Work to complete ->
Beginning with the line that contains "Image resolution: width=1046", copy each subsequent line of the data below through the last one, including both ends but not the pictures.

----- Data for the task

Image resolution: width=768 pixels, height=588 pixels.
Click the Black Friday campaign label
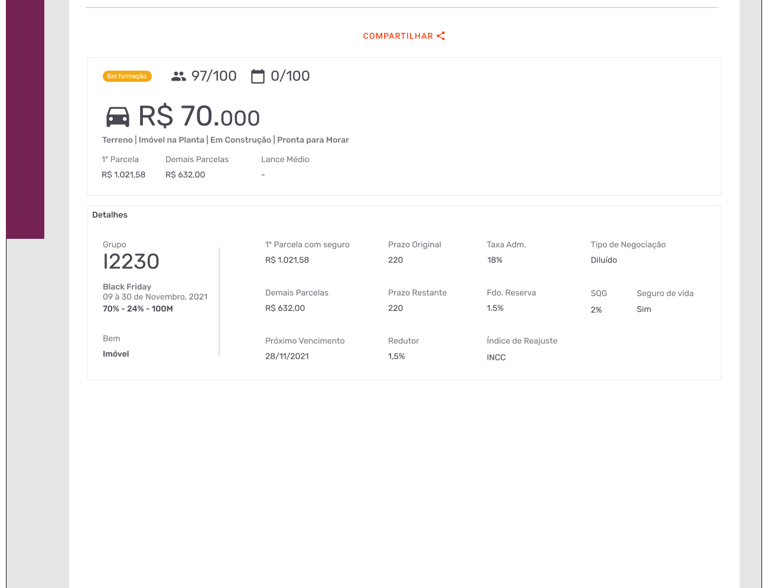point(127,287)
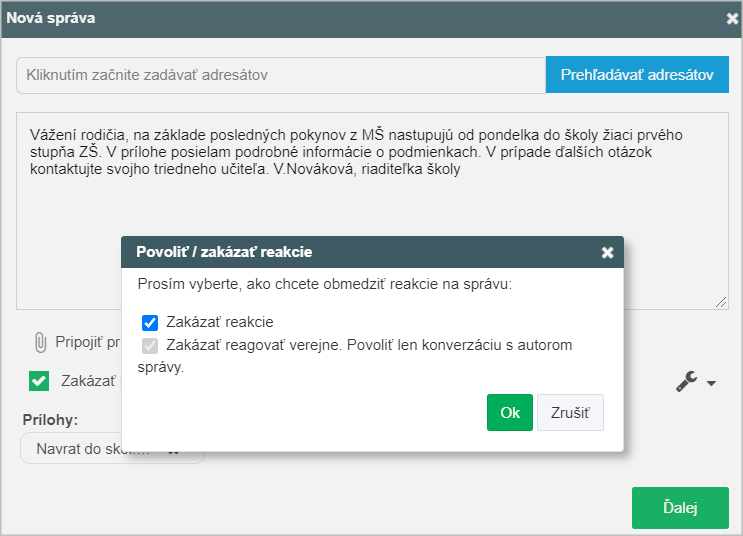Toggle the green Zakázať checkbox
Screen dimensions: 743x536
[39, 381]
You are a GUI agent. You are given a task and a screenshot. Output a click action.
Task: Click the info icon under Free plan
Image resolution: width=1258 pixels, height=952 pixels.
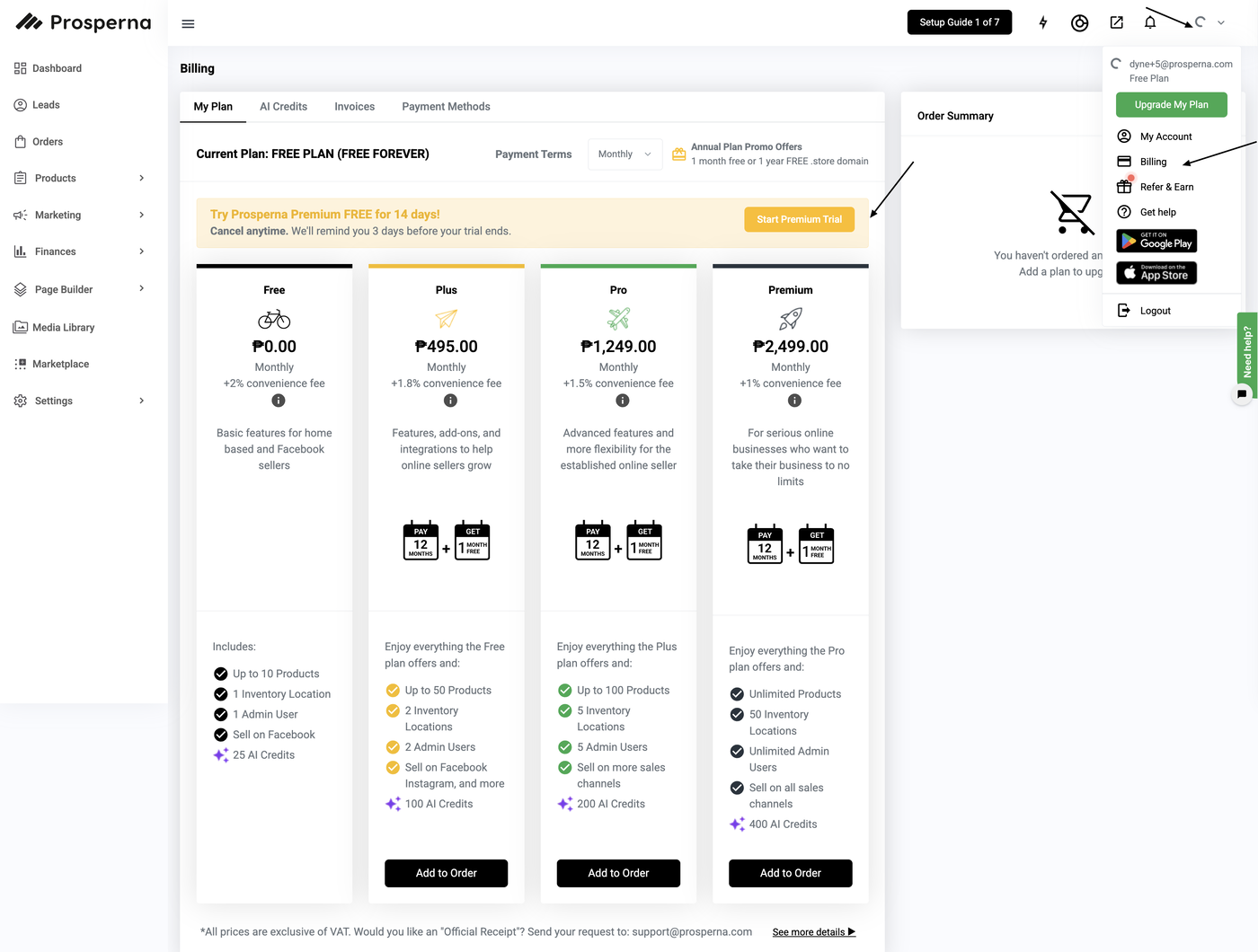(279, 401)
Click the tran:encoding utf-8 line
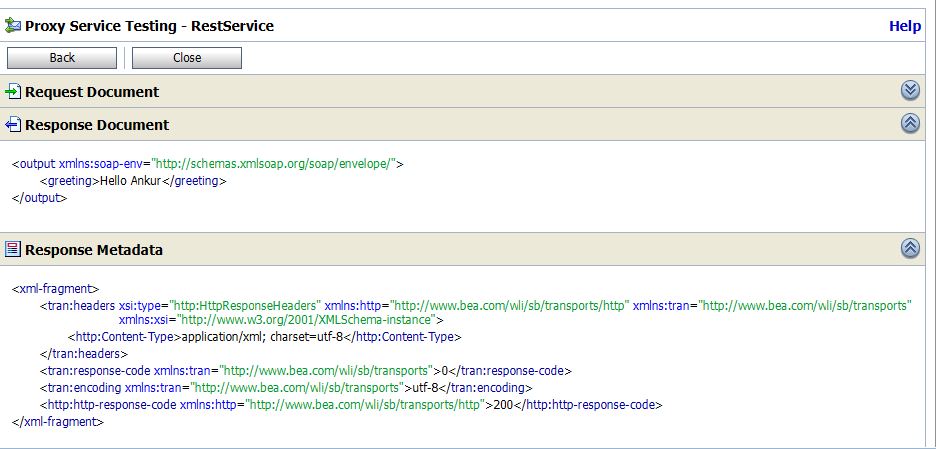This screenshot has height=449, width=936. [286, 388]
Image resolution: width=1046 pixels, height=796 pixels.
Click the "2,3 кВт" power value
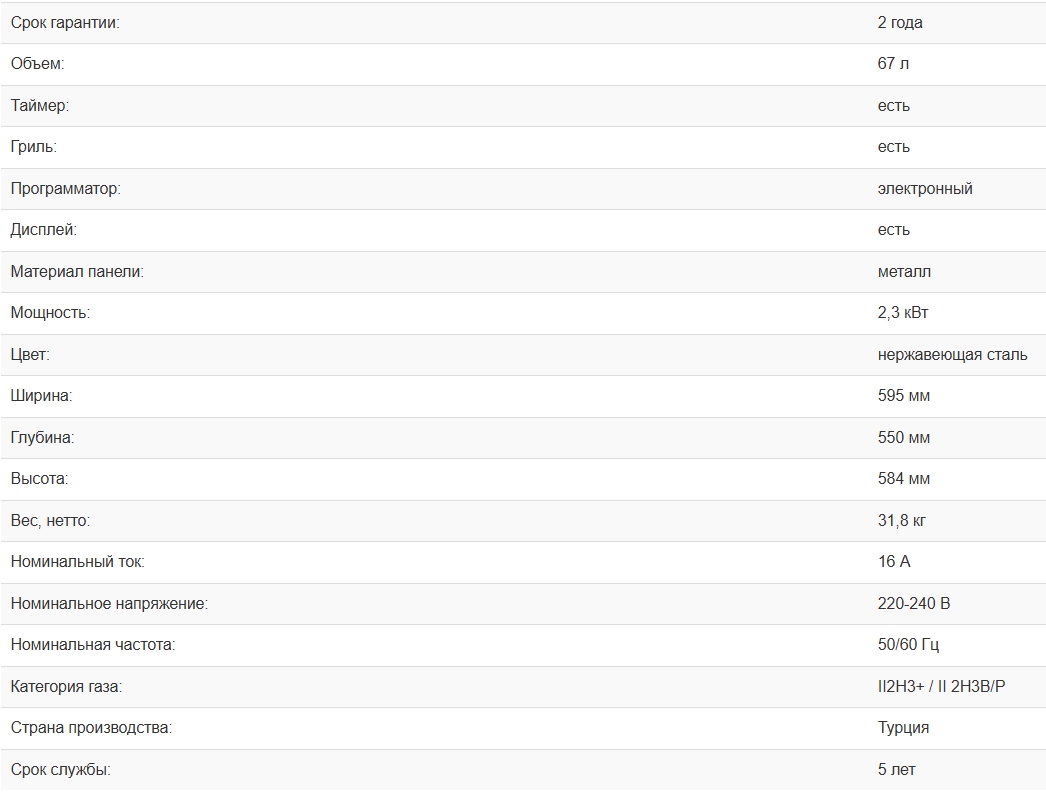coord(903,313)
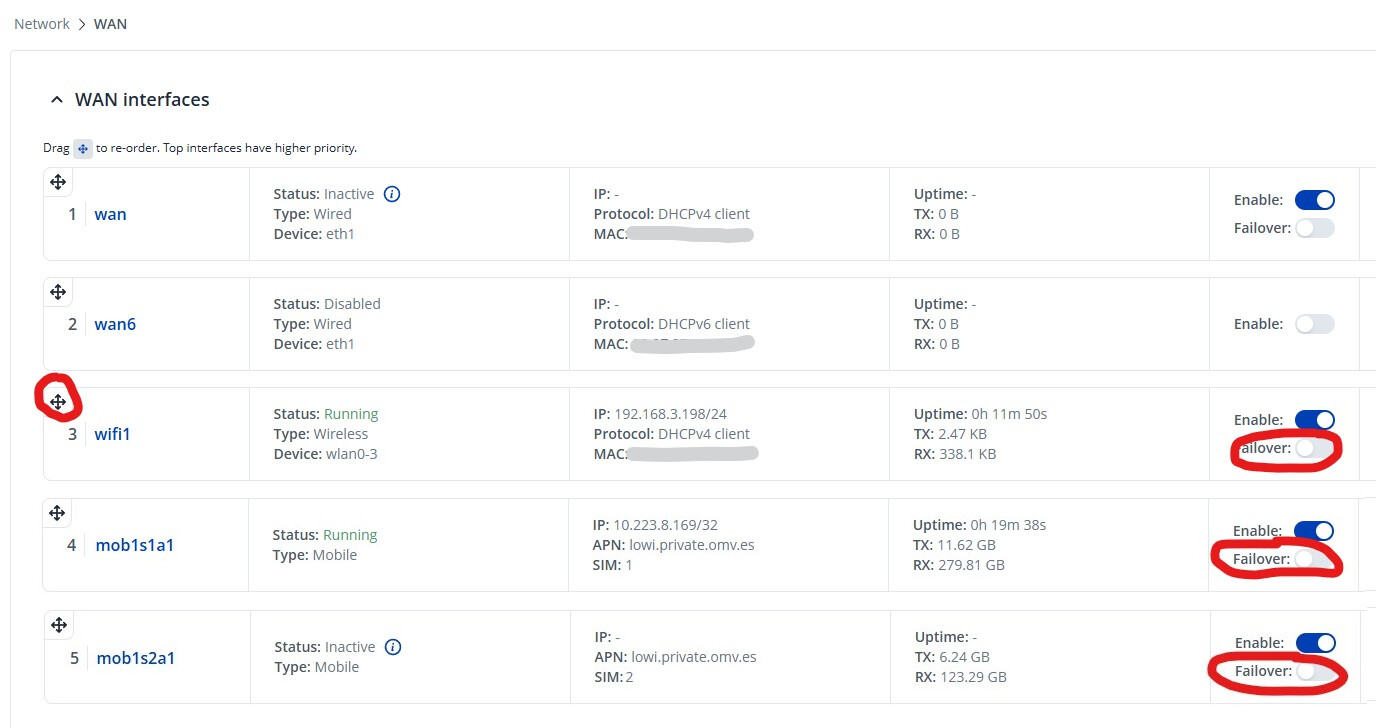Open the wan6 interface link

115,324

----------

Output for this task ->
Image resolution: width=1046 pixels, height=796 pixels.
Click the "2,3 кВт" power value
coord(903,313)
Open the wan6 interface link

115,324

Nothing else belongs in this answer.